This is a reason nearly every database API provides access to
results by column index. In the SQLite API, column index is the
*ONLY* way to retrieve a value (or, for that matter, a column name).
Even if it wasn't part of the standard, reordering the column results
of a "*" would break almost every application written in the last 35
years that uses that type of query.
> People should not be encouraged to become more dependent on the use of
> such temporary misfeatures.
I agree that good database engineers should have a strong
understanding of Relational Model and-- given the choice-- should
tend to default to doing things "the Relational way", but back in
reality, that's not the world we live in. SQL is not the Relational
Model, and the Relational Model is not SQL. Every practical RDBMS out
there uses SQL, so every good database engineer should be equally
versed in SQL, and the differences between SQL and the Relational Model.
Sometimes you can approach a problem in a very Relational way, but still
express it in SQL. Many times you cannot. Fighting SQL and going
against its design concepts just to satisfy some desire to do things
the theoretically pretty way is likely to result in making thing
overly complex and poor performance. If you're working in SQL, doing
it the "SQL way" isn't inherently evil, especially if you know enough
to understand why you're diverging from the Model, and why it makes
sense in SQL.
If you try to make your C++ look and act exactly like Smalltalk, you'll
end up writing something that is even uglier than standard C++. Using
ideas and concepts from Smalltalk to better your C++ programs and OOP
designs is good engineering. Forcing something that isn't meant to
be is not.
The same applies to SQL and the Relational Model.

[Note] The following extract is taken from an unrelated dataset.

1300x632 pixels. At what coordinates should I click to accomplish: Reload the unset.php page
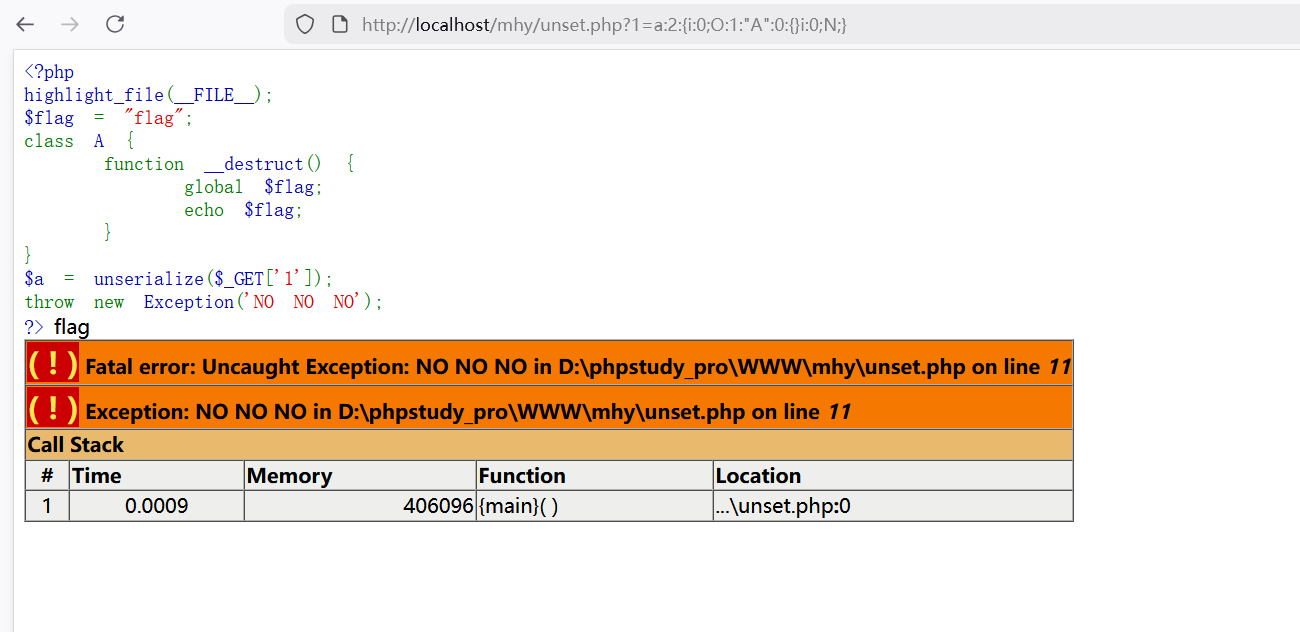coord(115,24)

> In context, the particular focus of your objection to the
> relational approach, seems irrelevant.
Yes and no. I have great respect for the Relational Model, and think
every database programmer worth anything should have a deep
understanding of it... Not the Relational Model through SQL, but the
Model itself, unencumbered by everything SQL brings to the table.

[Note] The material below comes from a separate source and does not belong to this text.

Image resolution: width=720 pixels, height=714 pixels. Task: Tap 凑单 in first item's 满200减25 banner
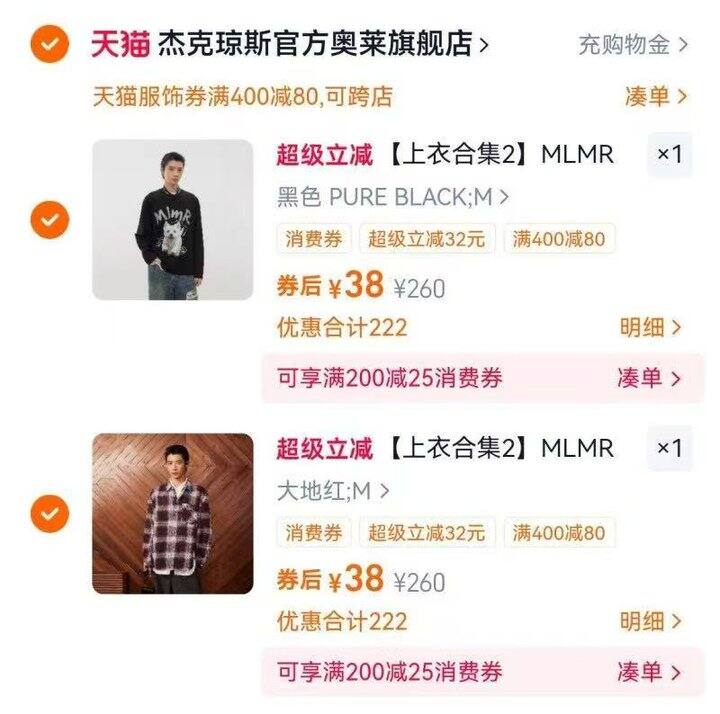(x=649, y=378)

They should also know SQL, and where the environments differ. If anyone
cares, I can provide a list of good books (most by C.J. Date).
But in the bigger context of this discussion, I think SQLite might
consider a row_number() function, or (my personal preference) some
type of virtual column, such as "_row_number_". I suggest that term,
since that's what Oracle, MS SQL Server, and PostgreSQL use. I
prefer the idea of a virtual column because, unlike a function, it is
difficult to misuse a virtual column in some other context. If it
can only be expressed in a result set selector (the SELECT clause),
it will only work there.
It is easy to say such a feature it isn't Relational. But guess what...

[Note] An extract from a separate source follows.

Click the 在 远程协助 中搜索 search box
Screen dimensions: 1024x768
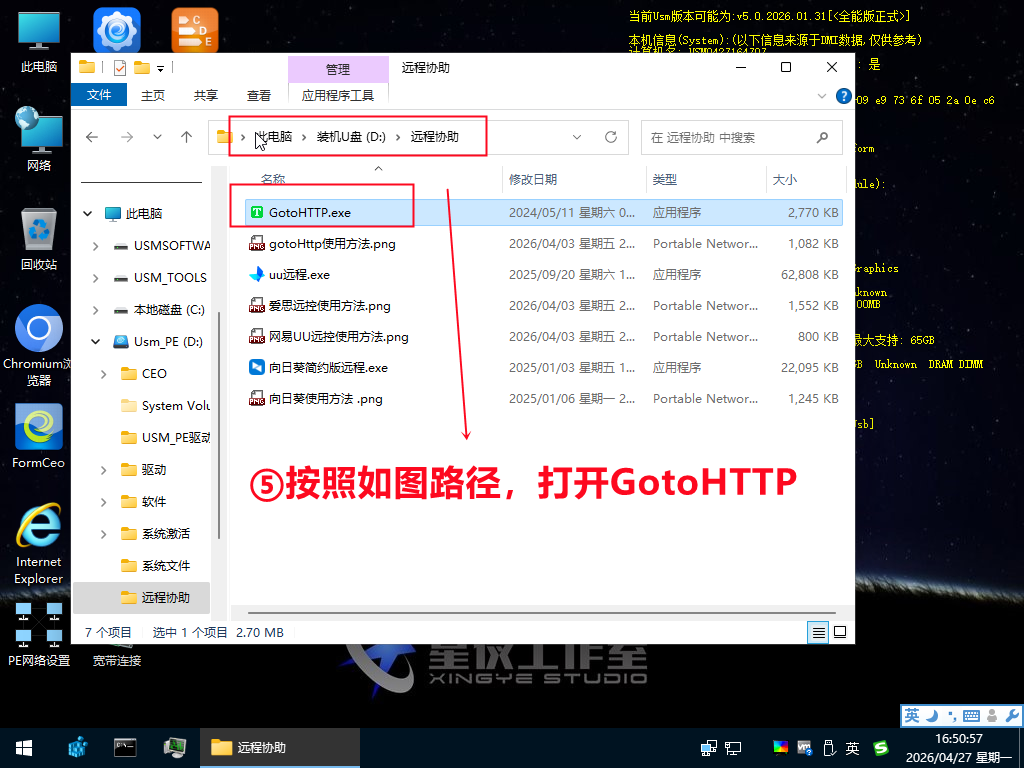pyautogui.click(x=730, y=137)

result sets aren't Relational, even in a pure Relational Model environment.
In fact, that's why they're called "result sets" rather than
"result relations" or (in SQL) "result tables." Yes, the name "set"
is not the best choice, but the difference in terms is no casual accident.
Results specifically have a different name, because the object that is
returned by a query result is not a relation or table... it has
different properties, including a defined column order and
possibly defined row order.
If you want to claim a result set should be strongly Relational,
that's fine, but then you need to get rid of both ORDER BY and LIMIT.
While getting rid of ORDER BY and LIMIT is all nice and pure and full
of theory, I think the people that actually use SQL to build real
applications and get stuff done might have a slightly different set
of thoughts on why those features should stay.
Sorry, but "it's not Relational" doesn't cut it for me, even as
someone that really likes the Model and finds SQL pretty darn ugly.
Results aren't Relational in many, many ways; this is not the first.
Other points:
-- There are other ways of doing this in SQL.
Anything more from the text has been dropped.